In conclusion, our study reveals that key transparency practices such as data sharing, protocol registration, and especially code sharing continue to be notably scarce in medical research. While adherence to COI and funding disclosures is commendable, the limited adoption of these crucial practices across diverse medical fields remains a significant concern. The recent findings highlighting a high replication success rate with rigorous transparency, underscore the vital need for the universal adoption of such practices (19,22). We urge researchers, journal editors, and policymakers to advance these practices by advocating for the standardization of protocol registration and open data/code sharing across all medical fields.
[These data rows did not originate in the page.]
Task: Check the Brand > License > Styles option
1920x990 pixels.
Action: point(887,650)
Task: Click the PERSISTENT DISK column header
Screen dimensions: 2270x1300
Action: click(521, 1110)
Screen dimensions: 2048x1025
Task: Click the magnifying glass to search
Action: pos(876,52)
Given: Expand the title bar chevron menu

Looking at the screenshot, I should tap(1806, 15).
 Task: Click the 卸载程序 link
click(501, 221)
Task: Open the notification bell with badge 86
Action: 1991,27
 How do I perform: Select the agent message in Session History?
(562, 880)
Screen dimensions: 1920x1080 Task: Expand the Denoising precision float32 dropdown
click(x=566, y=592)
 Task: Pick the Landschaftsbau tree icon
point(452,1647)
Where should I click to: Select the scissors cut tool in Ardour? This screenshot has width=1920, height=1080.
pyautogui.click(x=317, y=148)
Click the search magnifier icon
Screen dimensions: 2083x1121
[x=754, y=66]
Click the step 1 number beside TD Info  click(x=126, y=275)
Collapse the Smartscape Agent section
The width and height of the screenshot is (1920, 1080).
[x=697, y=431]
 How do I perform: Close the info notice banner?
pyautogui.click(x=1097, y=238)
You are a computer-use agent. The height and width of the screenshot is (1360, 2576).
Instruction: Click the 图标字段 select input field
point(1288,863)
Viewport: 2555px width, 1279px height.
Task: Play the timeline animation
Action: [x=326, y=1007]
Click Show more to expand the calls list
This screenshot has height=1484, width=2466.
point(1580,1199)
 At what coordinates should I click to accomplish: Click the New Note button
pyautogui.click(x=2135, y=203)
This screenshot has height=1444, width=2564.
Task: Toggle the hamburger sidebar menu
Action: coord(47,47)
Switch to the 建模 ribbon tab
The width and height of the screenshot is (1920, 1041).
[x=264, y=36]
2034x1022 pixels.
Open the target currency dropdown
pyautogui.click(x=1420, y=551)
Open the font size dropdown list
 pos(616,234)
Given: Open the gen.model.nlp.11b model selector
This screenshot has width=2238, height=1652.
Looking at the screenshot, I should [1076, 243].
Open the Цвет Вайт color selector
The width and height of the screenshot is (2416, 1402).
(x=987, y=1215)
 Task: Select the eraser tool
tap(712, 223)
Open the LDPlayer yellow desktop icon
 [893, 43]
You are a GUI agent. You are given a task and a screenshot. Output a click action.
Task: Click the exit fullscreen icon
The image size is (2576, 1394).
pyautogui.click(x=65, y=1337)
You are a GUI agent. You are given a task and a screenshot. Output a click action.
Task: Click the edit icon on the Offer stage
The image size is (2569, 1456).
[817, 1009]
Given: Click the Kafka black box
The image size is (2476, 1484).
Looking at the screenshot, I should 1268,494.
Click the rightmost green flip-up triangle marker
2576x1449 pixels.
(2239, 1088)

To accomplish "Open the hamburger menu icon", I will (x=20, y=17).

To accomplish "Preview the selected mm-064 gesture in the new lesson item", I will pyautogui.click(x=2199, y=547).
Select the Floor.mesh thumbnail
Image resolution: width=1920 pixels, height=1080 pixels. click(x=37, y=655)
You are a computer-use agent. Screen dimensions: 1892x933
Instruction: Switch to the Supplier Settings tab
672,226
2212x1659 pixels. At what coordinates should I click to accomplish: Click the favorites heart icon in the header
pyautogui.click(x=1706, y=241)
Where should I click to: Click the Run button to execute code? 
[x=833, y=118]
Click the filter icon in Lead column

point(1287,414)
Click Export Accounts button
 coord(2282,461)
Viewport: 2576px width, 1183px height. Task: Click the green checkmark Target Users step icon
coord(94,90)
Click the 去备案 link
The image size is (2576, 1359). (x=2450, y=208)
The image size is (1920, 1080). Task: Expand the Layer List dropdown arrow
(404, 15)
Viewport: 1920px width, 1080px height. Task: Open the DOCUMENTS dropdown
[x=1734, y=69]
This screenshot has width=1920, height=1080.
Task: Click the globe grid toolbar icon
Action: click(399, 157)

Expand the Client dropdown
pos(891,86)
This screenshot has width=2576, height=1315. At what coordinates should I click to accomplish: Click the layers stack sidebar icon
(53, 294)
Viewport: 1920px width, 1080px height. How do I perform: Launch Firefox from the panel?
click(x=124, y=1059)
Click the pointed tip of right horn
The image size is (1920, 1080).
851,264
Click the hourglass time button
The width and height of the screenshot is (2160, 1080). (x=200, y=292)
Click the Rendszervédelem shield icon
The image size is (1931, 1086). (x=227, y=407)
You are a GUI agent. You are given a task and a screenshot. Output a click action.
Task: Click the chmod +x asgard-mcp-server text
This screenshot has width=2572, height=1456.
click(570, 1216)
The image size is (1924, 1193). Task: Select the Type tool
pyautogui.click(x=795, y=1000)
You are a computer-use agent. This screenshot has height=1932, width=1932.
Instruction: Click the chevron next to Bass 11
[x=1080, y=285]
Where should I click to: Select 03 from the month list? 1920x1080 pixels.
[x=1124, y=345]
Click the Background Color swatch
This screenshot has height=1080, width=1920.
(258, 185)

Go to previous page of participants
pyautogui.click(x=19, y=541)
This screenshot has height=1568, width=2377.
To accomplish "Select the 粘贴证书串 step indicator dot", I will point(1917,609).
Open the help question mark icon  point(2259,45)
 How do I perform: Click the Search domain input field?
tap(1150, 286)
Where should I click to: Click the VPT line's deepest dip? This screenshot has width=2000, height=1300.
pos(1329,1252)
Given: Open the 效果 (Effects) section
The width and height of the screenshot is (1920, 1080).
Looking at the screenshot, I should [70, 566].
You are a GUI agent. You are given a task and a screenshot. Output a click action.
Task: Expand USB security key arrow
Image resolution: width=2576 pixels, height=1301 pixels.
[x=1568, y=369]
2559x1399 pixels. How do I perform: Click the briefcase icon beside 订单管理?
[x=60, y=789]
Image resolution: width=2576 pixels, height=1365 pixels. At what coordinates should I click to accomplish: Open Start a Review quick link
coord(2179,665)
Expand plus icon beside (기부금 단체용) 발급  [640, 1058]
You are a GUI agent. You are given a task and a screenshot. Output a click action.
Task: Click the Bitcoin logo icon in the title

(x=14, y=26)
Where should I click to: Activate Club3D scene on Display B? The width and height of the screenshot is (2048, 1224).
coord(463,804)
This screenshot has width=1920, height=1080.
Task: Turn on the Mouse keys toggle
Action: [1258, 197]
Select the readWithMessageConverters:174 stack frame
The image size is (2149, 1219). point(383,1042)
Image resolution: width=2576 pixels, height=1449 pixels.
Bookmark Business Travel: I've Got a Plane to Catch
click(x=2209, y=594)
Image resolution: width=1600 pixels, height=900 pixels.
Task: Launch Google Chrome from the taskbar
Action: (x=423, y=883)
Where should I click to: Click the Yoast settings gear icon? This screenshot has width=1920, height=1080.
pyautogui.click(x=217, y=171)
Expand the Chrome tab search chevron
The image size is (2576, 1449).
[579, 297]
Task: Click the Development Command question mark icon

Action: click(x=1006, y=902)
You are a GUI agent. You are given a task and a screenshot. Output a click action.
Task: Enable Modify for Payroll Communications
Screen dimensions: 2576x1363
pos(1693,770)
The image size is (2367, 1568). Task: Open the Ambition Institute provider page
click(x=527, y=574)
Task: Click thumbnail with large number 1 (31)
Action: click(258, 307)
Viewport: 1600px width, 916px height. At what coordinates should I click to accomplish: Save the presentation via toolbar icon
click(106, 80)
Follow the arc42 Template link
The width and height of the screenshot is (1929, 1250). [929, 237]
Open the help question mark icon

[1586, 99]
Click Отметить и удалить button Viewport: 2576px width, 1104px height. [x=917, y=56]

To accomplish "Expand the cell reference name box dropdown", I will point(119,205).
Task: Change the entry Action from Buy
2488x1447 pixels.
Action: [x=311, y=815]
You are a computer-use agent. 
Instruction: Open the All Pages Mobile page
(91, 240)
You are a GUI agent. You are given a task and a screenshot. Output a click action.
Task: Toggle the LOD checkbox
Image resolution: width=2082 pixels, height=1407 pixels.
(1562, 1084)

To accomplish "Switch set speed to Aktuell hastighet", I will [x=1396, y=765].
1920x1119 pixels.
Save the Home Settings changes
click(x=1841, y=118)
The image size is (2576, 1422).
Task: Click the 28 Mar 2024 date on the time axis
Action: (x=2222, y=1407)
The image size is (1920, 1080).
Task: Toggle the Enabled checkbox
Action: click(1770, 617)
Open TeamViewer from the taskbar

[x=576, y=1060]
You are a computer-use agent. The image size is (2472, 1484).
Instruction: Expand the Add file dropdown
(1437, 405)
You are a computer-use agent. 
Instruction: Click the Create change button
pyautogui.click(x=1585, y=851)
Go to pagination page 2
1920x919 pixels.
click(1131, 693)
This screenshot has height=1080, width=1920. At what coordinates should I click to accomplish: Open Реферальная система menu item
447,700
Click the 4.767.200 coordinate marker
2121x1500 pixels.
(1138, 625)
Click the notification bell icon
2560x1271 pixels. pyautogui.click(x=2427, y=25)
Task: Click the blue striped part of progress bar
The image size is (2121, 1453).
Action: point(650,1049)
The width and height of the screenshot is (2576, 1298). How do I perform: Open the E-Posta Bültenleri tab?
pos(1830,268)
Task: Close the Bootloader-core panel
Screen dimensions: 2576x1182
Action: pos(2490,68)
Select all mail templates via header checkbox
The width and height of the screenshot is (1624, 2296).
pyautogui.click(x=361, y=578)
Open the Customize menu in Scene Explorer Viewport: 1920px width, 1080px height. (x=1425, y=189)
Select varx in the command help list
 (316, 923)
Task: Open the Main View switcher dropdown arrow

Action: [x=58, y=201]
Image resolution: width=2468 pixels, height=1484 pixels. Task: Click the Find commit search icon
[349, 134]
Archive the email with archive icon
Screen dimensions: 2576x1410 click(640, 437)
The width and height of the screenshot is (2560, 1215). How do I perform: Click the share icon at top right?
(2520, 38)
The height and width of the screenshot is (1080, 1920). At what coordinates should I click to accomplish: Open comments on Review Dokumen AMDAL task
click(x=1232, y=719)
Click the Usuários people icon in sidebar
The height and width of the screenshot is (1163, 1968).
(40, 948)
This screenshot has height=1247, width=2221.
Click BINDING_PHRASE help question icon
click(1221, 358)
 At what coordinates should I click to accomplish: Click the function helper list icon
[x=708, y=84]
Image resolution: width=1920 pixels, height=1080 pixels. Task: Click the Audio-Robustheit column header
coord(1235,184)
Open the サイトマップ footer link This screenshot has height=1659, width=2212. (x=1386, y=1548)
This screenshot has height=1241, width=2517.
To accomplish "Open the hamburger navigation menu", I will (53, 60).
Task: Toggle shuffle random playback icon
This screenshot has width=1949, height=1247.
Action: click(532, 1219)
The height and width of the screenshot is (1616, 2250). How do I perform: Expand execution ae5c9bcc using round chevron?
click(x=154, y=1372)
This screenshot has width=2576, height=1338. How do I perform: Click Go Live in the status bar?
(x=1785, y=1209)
Such a collective commitment is essential to enhance the integrity, reliability, and impact of medical research, ultimately benefiting the global health community.
Data Availability
All the code and data associated with the study were shared through both its OSF repository (https://osf.io/zbc6p/) and GitHub (https://github.com/choxos/medical-transparency) when the manuscript was submitted.
Acknowledgments
The computational analyses were performed on servers provided by UEF Bioinformatics Center, University of Eastern Finland, Finland. Uribe was supported by the European Union’s Horizon 2020 grant 857287 for the Baltic Biomaterials Centre of Excellence, Headquarters at Riga Technical University, Riga, Latvia.
Footnotes
Conflict of interest disclosure: The authors have no conflicts of interest to disclose.
Funding disclosure: This study did not receive any funding.